▸ What you need to do
1 - Answer these questions using the Heinrich Glasmeyer biography.
(a) In what place was Glasmeyer born?
(b) On what dates did his term in the Bundestag begin and end?
(c) What seat did he lose after the Nazi seizure of power?
2 - Extend the Heinrich Glasmeyer biography, picking up after its final sentence.

Member of the Bundestag
- In office 7 September 1949 – 6 October 1957

Personal details
- Born: 4 April 1893 Steinbeck, Province of Westphalia, Kingdom of Prussia, German Empire
- Died: 2 January 1974 (aged 80) Rheine, North Rhine-Westphalia, West Germany
- Party: Centre Party CDU

= Heinrich Glasmeyer =

German politician (1893–1974)

Heinrich Glasmeyer (April 4, 1893 – January 2, 1974) was a German politician of the Centre Party and, later, the Christian Democratic Union (CDU). During the Weimar Republic, he was elected to the provincial parliament of the Province of Westphalia but was removed from this seat after the Nazi seizure of power. After the end of the Second World War, he returned to political life and was elected to the Bundestag where he served from 1949 to 1957.

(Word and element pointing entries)
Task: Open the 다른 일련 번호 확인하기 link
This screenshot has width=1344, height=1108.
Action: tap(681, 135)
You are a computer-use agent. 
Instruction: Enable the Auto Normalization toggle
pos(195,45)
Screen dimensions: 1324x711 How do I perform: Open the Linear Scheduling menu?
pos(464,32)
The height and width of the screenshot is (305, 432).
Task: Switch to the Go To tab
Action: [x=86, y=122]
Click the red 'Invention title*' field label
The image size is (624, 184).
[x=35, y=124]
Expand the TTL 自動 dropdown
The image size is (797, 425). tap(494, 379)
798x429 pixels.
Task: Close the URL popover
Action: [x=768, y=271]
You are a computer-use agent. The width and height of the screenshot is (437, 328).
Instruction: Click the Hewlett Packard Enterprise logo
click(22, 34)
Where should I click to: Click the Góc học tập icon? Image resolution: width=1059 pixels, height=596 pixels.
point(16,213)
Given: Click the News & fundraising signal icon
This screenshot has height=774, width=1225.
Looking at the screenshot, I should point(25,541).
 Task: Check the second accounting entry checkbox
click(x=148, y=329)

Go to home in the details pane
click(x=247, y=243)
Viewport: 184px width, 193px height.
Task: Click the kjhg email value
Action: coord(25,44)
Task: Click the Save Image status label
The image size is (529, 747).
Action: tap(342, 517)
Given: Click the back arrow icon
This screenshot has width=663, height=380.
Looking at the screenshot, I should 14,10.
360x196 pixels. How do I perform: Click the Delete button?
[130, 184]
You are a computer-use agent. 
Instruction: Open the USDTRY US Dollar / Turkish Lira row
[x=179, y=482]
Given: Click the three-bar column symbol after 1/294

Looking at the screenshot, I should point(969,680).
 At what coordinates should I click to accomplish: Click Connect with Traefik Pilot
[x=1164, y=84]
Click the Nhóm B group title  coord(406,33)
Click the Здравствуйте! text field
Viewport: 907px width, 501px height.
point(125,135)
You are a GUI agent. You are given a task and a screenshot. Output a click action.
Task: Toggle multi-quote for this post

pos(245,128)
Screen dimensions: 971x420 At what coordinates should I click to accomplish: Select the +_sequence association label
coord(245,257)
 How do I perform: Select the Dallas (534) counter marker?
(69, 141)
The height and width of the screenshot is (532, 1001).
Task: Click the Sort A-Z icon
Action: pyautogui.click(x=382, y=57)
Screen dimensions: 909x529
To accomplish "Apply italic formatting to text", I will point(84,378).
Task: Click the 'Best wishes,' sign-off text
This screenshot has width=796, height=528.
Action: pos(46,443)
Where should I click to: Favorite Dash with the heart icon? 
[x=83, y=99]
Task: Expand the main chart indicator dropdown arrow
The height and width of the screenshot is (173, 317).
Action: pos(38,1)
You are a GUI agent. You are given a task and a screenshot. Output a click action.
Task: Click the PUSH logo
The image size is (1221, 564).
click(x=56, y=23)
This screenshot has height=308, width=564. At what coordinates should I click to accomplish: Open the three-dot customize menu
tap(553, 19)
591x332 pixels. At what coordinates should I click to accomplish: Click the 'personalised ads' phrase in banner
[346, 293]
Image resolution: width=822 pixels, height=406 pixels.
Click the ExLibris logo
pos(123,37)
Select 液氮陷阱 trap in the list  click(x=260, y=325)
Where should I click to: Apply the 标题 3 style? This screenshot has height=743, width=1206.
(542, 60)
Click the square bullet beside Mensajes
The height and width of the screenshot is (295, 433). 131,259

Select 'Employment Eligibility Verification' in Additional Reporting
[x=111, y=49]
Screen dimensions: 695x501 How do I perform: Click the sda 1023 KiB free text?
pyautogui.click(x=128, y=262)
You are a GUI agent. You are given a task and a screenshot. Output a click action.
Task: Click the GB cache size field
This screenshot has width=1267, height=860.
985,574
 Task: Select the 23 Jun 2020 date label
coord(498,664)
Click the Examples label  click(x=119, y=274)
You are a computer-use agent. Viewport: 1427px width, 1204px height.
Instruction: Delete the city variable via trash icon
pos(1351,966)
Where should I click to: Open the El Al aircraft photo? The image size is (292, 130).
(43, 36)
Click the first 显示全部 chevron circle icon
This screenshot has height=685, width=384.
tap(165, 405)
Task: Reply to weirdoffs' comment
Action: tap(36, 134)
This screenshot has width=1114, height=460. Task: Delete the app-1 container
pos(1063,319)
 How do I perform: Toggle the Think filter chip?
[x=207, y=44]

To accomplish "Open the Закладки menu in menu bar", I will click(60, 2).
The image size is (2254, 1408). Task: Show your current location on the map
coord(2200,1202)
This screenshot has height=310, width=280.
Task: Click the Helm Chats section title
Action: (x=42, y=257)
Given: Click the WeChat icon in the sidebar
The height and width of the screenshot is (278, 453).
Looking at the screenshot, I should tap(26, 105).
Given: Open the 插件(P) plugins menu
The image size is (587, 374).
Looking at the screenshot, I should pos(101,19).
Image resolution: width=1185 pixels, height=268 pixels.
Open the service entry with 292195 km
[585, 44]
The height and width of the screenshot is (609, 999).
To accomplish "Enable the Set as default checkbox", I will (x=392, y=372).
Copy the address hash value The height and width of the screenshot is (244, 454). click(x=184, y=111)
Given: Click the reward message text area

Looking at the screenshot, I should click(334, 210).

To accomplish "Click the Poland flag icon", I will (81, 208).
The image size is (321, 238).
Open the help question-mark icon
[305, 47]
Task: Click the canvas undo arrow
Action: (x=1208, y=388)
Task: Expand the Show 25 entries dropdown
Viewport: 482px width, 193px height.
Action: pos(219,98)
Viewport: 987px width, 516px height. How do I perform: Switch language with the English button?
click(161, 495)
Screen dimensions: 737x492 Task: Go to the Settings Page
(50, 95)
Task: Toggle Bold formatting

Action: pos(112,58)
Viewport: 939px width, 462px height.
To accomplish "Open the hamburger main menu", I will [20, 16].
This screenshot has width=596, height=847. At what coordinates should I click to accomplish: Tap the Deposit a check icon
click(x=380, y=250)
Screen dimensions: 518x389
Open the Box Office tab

▸ Per-task answers
1 -
(a) Steinbeck, Province of Westphalia, Kingdom of Prussia, German Empire
(b) It began on 7 September 1949 and ended on 6 October 1957.
(c) His seat in the provincial parliament of the Province of Westphalia

2 -
== Early life, education and entry into politics ==
Glasmeyer was born in the village of Steinbeck, part of the municipality of Recke in Westphalia. He completed an apprenticeship as a journeyman baker. He then obtained his Abitur and volunteered for military service in World War I, serving from 1914 to 1918. After the war ended, he studyied political science and Catholic theology. In 1919, Glasmeyer joined the Catholic-oriented Centre Party. From 1922 onward, he worked as an independent farmer and earned a doctorate in 1926 with a dissertation on Bourgeois Society and Religion. He was elected as a deputy to the provincial parliament of the Province of Westphalia in the election of March 1933, but lost his seat after only a few months when the Nazi Party enacted a law banning all other political parties.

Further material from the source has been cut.